JAVIER MARISCAL (Almazora, Castellón, 1950).
Untitled, November 2006.
Oil on canvas.
Signed and dated in the lower right corner.
Size: 160 x 180 cm.
On more than one occasion Javier Mariscal has shown his support for diversity and inclusion. For the Valencian cartoonist, we are all inhabitants of the same planet, "first cousins" who must cooperate in order to improve our daily life as a community. As he says in different media, "Diversity always brings something positive, if it is appreciated. Our societies are increasingly global and complex. The challenge today is to be able to unite this mix of cultures. His connection with art is, consequently, social and participatory: the canvas becomes for the illustrator a tool with which to make the world a better place. Sometimes, as in the work that concerns us, art is the way to give visibility to the facts and injustices that occur in our society, always with respect and tolerance.
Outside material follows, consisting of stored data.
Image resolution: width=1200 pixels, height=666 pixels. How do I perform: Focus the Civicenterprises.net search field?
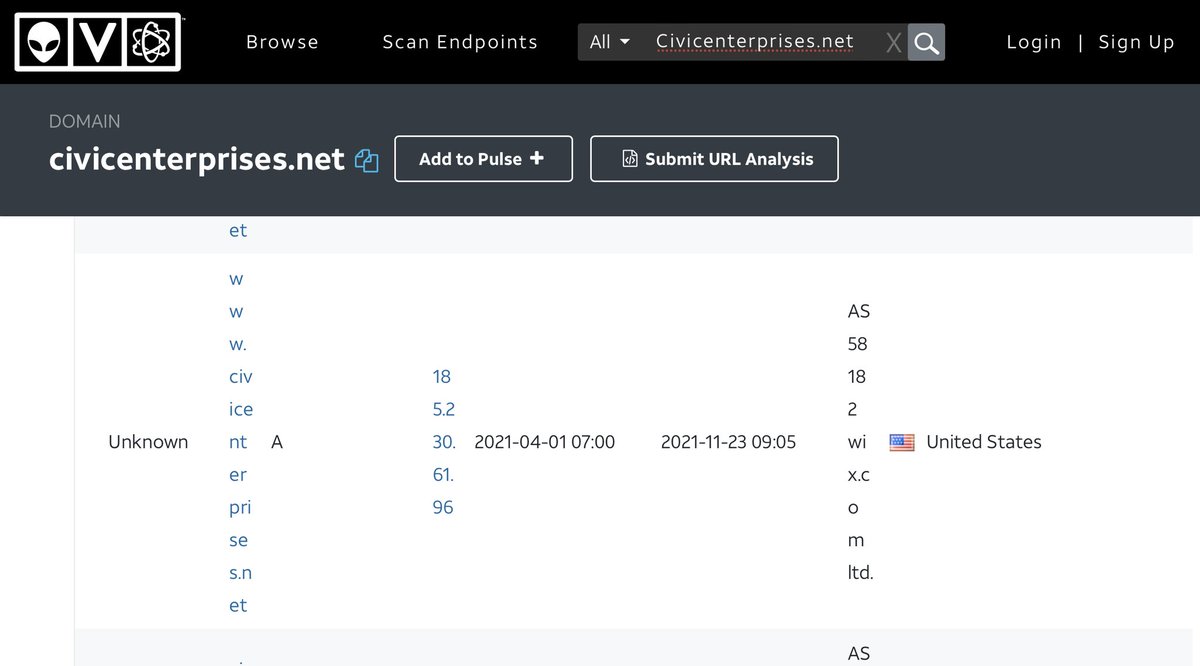755,42
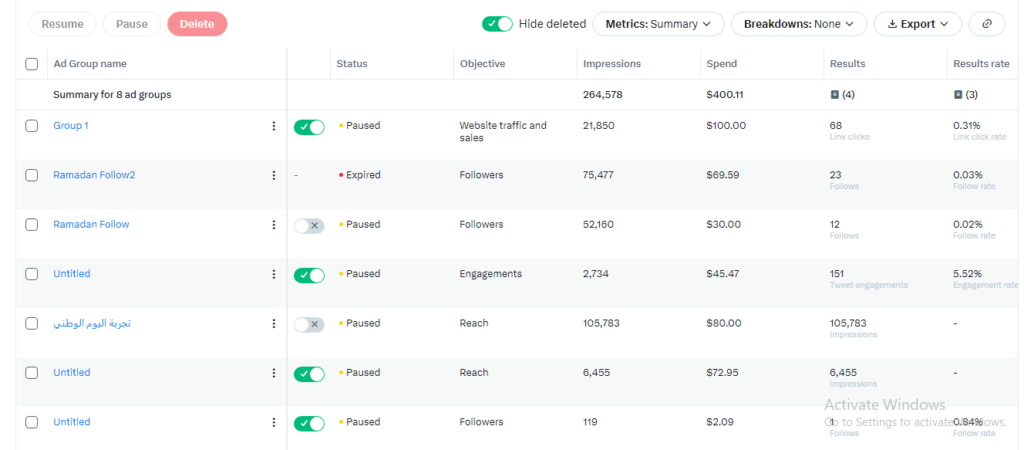
Task: Open the Export dropdown
Action: [917, 24]
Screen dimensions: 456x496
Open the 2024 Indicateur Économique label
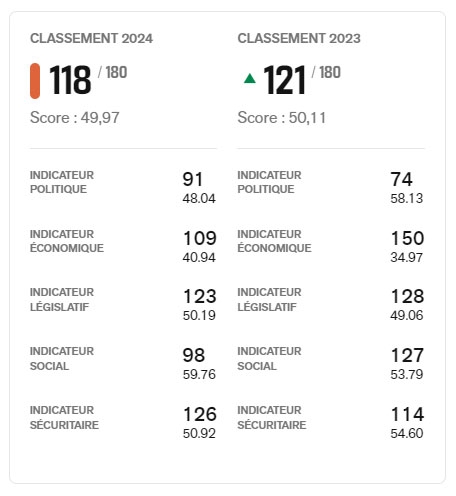click(x=67, y=241)
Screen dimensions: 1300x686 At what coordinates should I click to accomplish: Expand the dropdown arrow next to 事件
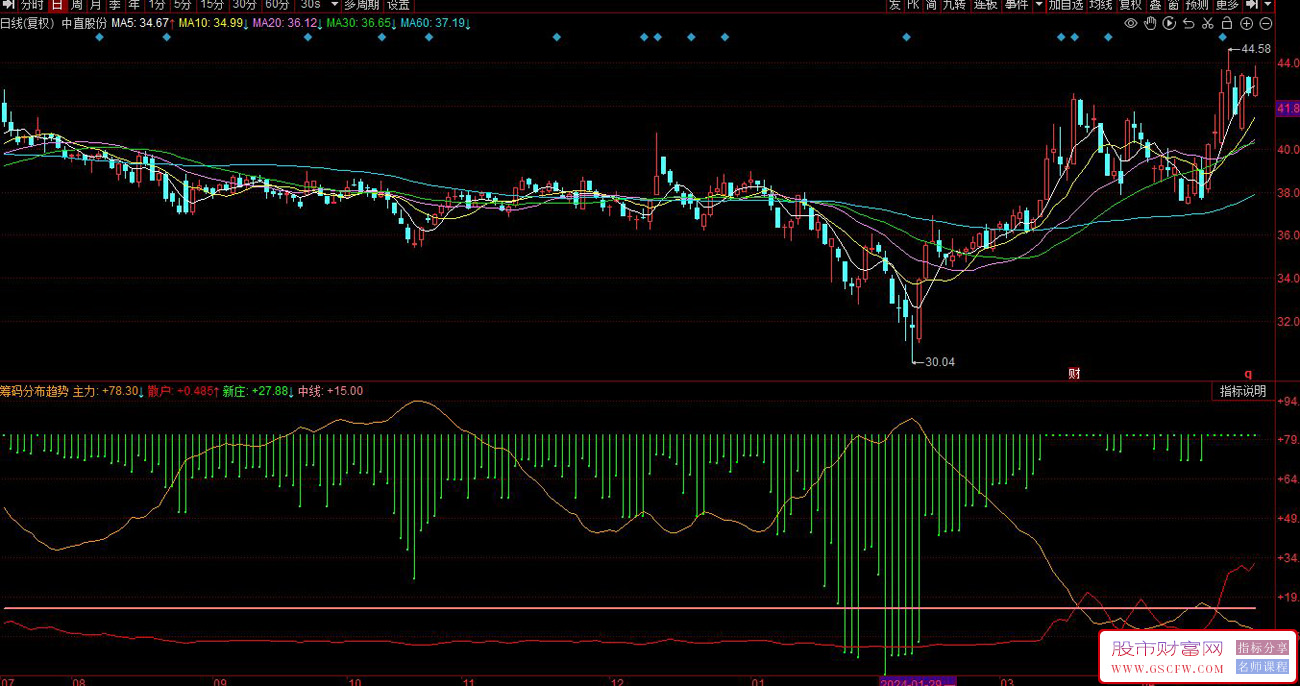click(1039, 5)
A renowned industrial designer, cartoonist and comic artist, Javier Mariscal has lived and worked in Barcelona since 1970. He studied design at the Elisava School in Barcelona, but soon abandoned his studies to learn directly from the environment and follow his own creative impulses. He began his career in the world of underground comics in publications such as "El Rrollo Enmascarado" or "Star", along with Farry, Nazario and Pepichek. After making his first own comics in the mid-seventies, in 1979 he designed the Bar Cel Ona logo, a work for which he began to be known by the general public. The following year the Dúplex opened in Valencia, the first bar signed by Mariscal, together with Fernando Salas, for which he designed one of his most famous pieces, the Dúplex stool, a true icon of design in the eighties both inside and outside our borders. In 1981 his work as a furniture designer led him to participate in the exhibition of the Memphis Group in Milan. In 1987 he exhibited at the Georges Pompidou Center in Paris and participated in the Documenta in Kassel. Two years later his design Cobi is chosen as the mascot for the 1992 Barcelona Olympic Games, controversial at first but now recognized as the most profitable mascot in the history of the modern Games. In 1989 he created Estudio Mariscal and collaborated on various projects with designers and architects such as Arata Isozaki, Alfredo Arribas, Fernando Salas, Fernando Amat and Pepe Cortés. Among his most outstanding works are the visual identities for the Swedish Socialist Party, the Onda Cero radio station, the Barcelona Zoo, the University of Valencia, the Lighthouse design and architecture center in Glasgow, the GranShip cultural center in Japan, and the London post-production company Framestore. In 1999 he received the National Design Prize, awarded by the Spanish Ministry of Industry and the BCD Foundation in recognition of his entire professional career.